→ **YOUR ASSIGNMENT**:
For the listing below, give the count of lines containing "circle", and no other text.

→ **INPUT FOR THIS TASK**:
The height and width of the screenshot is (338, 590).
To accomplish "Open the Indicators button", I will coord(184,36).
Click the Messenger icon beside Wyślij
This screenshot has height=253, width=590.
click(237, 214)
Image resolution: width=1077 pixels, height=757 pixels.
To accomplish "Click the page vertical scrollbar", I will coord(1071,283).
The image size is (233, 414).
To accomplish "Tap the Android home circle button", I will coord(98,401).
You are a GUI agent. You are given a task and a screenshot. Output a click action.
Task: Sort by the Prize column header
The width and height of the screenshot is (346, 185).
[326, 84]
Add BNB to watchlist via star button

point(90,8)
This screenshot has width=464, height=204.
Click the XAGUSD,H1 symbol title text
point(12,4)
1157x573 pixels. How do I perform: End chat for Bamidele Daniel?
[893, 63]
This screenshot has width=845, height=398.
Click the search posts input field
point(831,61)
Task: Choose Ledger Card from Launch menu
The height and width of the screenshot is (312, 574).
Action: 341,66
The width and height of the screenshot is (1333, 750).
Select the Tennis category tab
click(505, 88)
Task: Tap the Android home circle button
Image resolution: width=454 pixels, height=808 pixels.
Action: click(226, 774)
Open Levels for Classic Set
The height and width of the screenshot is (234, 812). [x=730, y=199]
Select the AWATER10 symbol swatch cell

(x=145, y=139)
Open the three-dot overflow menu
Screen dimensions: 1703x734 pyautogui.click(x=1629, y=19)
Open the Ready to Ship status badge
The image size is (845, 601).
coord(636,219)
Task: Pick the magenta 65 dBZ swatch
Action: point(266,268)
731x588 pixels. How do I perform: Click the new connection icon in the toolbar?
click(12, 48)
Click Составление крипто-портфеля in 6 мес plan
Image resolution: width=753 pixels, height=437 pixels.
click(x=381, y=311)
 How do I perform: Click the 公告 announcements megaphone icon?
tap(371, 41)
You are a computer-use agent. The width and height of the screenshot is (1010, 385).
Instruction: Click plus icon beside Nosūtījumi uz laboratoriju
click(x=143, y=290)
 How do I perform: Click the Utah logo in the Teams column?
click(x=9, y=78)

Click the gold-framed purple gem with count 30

→ **WRITTEN RESPONSE**:
2